▸ EXERCISE MATERIAL:
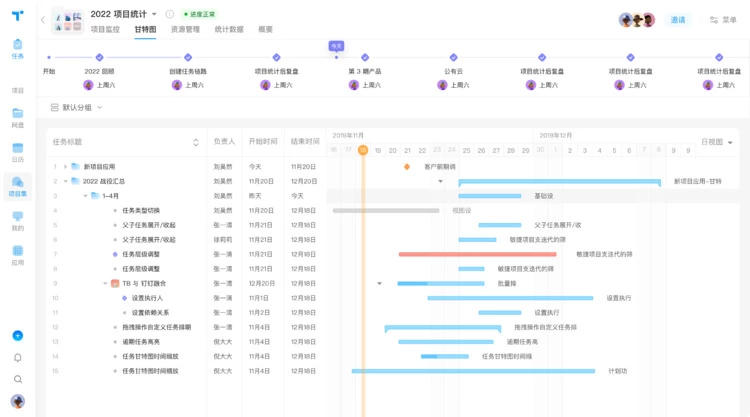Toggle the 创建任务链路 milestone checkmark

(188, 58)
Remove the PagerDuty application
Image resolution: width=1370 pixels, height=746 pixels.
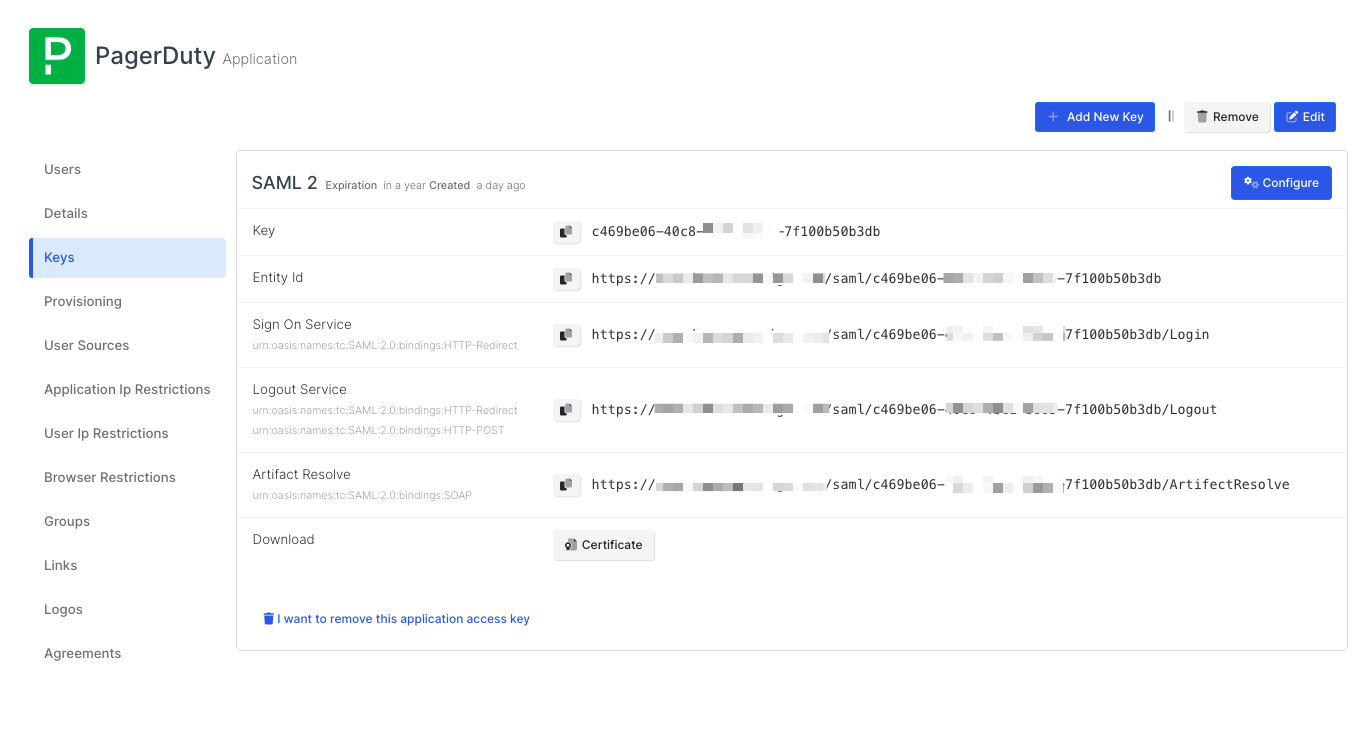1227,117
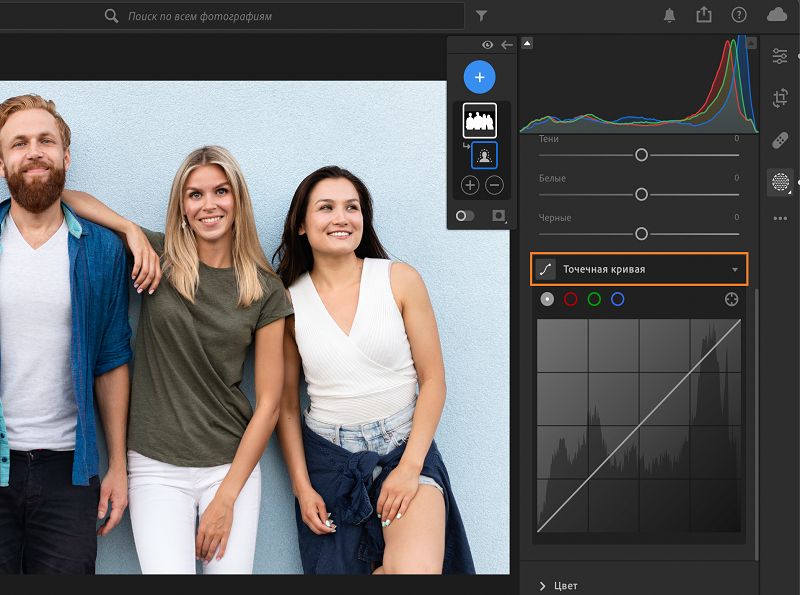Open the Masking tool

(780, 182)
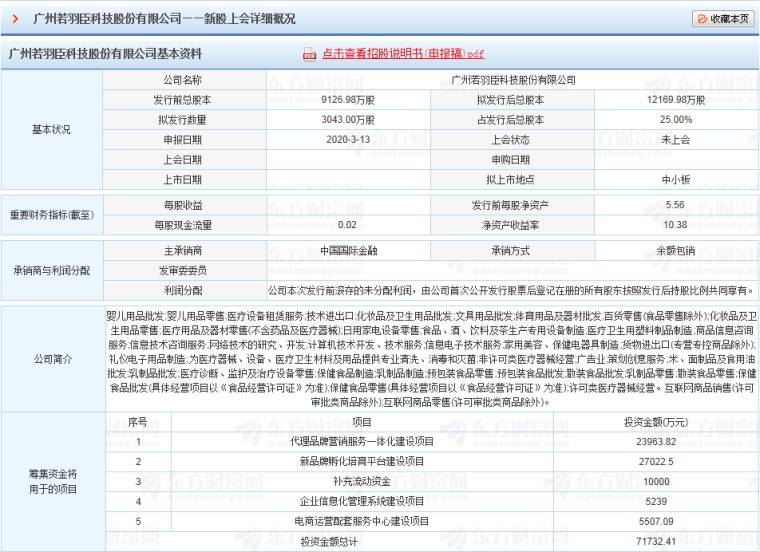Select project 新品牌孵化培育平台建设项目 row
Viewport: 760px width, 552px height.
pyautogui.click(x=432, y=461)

---

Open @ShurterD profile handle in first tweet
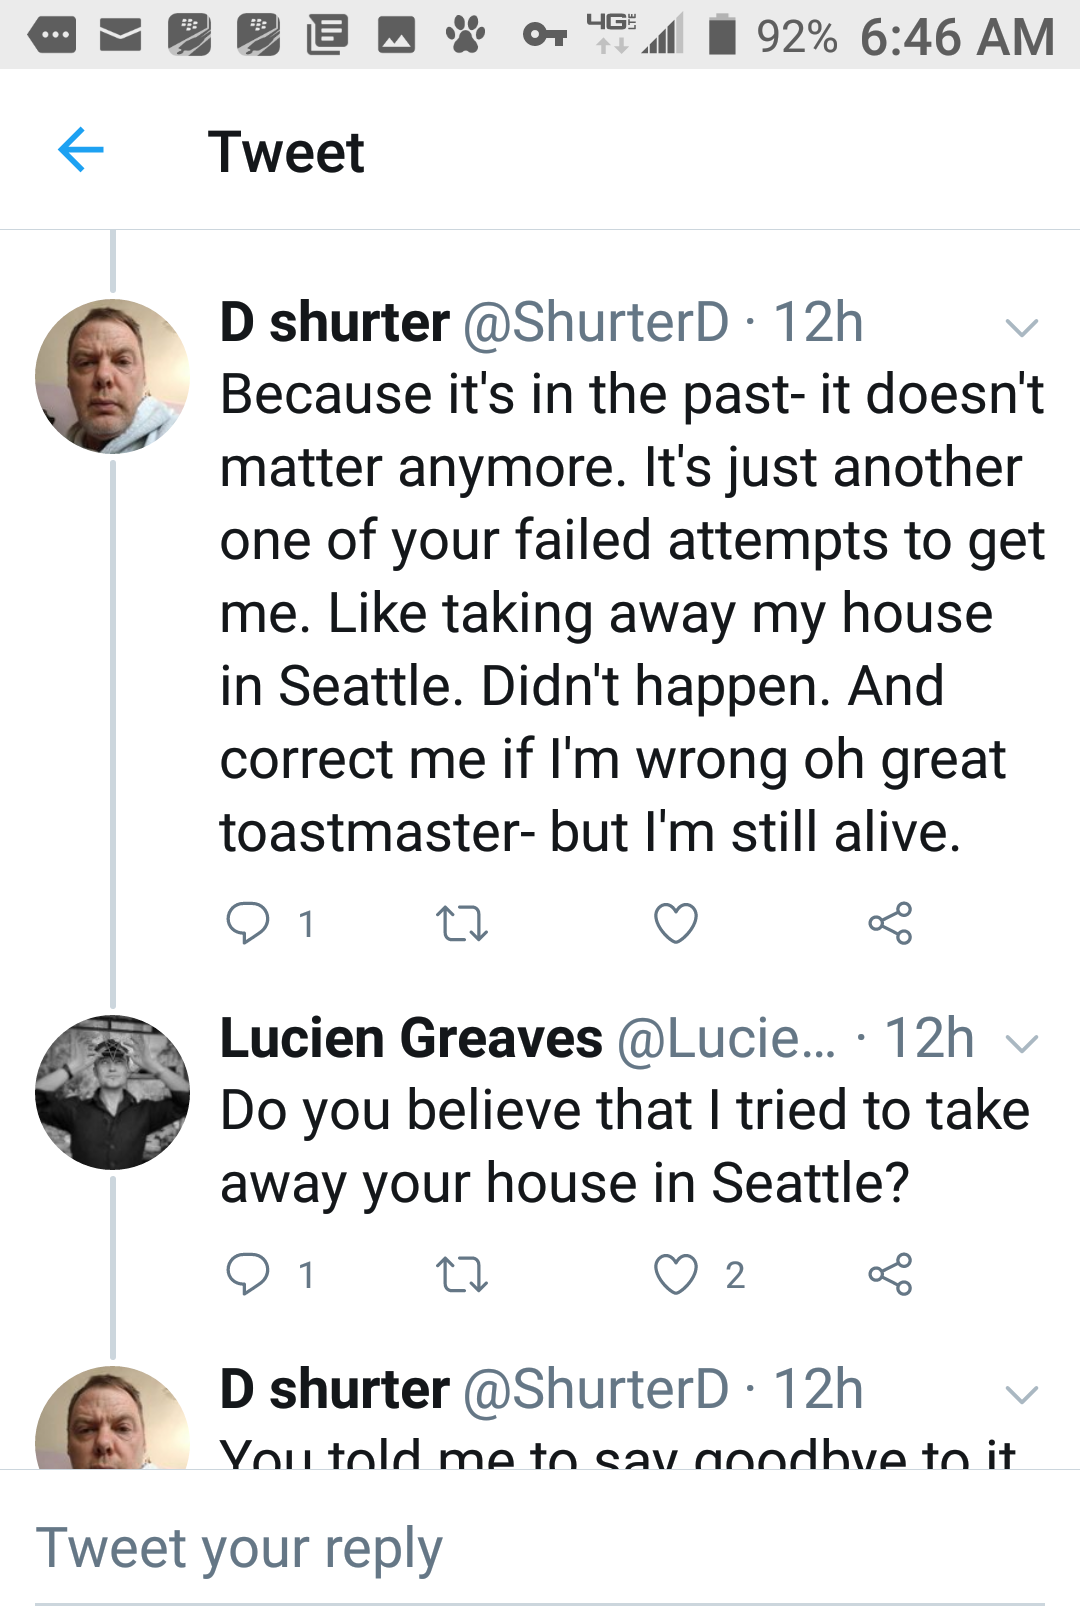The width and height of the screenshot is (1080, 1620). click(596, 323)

▸ WHAT YOU NEED TO DO: Please reproduce the material above word for word, everything from the line containing "Toggle the 创建任务链路 milestone checkmark" down to the line containing "pyautogui.click(x=432, y=461)", with both of those lines included. Leave the pictures out of your answer.

▸ FINISHED TASK:
Toggle the 创建任务链路 milestone checkmark

(188, 58)
Remove the PagerDuty application
Image resolution: width=1370 pixels, height=746 pixels.
1227,117
Open the Masking tool

(780, 182)
Select project 新品牌孵化培育平台建设项目 row
Viewport: 760px width, 552px height.
pyautogui.click(x=432, y=461)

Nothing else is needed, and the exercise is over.